- [Work required] Each line from the one that has "You are a computer-use agent. The image size is (377, 559)." through the final line of the listing is to be written out exactly, and no other line is.

- [Provided material]
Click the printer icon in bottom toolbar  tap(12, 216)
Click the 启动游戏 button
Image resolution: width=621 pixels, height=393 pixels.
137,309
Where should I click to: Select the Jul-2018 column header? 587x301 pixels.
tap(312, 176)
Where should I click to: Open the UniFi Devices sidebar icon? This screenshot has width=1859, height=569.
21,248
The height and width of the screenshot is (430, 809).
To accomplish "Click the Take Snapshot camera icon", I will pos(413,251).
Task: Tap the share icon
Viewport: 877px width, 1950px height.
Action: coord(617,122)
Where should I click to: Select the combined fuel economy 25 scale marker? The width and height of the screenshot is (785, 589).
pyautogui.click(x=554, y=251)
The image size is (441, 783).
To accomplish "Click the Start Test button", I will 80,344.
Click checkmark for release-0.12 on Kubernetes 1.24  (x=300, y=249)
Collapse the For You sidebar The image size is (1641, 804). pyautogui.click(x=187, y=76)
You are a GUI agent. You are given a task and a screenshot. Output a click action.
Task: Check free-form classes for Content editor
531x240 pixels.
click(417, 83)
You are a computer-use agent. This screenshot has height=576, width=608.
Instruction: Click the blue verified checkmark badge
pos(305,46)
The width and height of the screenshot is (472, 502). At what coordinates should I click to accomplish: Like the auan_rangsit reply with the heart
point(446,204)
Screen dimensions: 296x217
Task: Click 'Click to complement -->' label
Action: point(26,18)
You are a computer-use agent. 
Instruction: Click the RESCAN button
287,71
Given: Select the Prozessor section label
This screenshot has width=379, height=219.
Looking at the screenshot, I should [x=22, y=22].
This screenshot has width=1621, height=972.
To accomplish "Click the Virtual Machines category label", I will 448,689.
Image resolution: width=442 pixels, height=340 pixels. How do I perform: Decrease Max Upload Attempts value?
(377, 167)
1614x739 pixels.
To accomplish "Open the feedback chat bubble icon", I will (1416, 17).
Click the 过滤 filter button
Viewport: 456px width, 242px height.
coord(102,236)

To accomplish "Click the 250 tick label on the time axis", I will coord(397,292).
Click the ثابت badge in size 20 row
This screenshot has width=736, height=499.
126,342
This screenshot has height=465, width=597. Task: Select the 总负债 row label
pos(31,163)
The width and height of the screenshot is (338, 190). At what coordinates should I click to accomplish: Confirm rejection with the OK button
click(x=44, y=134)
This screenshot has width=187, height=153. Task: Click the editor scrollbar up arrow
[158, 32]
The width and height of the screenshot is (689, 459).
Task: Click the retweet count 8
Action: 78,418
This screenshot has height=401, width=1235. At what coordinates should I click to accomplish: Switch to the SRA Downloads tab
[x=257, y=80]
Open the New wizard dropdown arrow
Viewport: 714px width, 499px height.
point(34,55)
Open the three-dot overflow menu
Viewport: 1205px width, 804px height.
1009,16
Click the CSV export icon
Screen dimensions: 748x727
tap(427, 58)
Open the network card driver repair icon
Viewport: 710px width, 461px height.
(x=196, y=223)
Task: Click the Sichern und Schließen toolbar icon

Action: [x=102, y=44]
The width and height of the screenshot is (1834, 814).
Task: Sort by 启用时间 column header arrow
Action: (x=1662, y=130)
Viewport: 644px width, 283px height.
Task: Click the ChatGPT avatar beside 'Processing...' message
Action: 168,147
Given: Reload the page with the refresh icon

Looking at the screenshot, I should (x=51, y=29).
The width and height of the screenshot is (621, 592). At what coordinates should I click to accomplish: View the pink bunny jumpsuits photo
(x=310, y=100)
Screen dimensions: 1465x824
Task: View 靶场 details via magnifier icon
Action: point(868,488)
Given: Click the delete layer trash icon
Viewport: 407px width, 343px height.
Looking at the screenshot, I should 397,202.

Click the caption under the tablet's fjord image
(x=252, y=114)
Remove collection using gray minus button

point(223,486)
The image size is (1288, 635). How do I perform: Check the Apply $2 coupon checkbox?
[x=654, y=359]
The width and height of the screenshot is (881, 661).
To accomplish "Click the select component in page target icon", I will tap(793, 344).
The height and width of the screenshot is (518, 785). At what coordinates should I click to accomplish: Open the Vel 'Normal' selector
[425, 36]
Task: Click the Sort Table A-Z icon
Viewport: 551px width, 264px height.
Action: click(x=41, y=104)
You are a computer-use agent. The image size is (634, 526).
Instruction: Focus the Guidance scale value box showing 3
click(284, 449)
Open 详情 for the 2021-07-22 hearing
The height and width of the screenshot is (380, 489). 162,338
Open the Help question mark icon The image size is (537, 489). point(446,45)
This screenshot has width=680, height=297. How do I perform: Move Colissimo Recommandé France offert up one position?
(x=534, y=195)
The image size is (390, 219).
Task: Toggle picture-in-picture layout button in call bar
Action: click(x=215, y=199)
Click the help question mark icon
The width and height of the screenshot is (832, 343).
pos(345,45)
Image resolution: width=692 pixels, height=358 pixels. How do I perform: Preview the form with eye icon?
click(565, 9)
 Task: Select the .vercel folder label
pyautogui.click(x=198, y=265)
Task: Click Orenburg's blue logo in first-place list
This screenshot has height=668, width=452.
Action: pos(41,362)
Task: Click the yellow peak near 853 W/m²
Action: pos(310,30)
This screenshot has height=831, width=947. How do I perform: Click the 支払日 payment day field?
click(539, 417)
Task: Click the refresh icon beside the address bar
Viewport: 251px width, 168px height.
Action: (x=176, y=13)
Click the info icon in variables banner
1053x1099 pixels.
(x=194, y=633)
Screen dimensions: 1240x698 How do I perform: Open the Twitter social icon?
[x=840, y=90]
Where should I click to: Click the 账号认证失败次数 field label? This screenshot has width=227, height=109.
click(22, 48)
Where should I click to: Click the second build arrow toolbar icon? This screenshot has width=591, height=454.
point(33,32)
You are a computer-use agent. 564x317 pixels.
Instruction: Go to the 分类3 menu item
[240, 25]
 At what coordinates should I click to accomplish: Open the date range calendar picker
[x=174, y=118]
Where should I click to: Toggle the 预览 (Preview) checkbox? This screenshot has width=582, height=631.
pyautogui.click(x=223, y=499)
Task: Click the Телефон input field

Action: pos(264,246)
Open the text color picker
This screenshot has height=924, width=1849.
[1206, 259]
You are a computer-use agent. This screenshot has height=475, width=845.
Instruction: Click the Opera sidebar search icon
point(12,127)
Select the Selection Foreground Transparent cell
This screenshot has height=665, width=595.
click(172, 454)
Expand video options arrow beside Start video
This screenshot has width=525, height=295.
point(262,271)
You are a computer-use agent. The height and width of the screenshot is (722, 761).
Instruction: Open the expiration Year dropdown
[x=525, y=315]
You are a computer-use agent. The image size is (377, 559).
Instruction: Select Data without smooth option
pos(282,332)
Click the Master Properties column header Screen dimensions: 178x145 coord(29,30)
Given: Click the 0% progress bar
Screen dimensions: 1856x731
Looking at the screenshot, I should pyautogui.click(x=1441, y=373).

- [Your solution]
You are a computer-use agent. The image size is (377, 559).
Instruction: Select Data without smooth option
pos(282,332)
Click the Master Properties column header Screen dimensions: 178x145 coord(29,30)
Given: Click the 0% progress bar
Screen dimensions: 1856x731
Looking at the screenshot, I should pyautogui.click(x=1441, y=373).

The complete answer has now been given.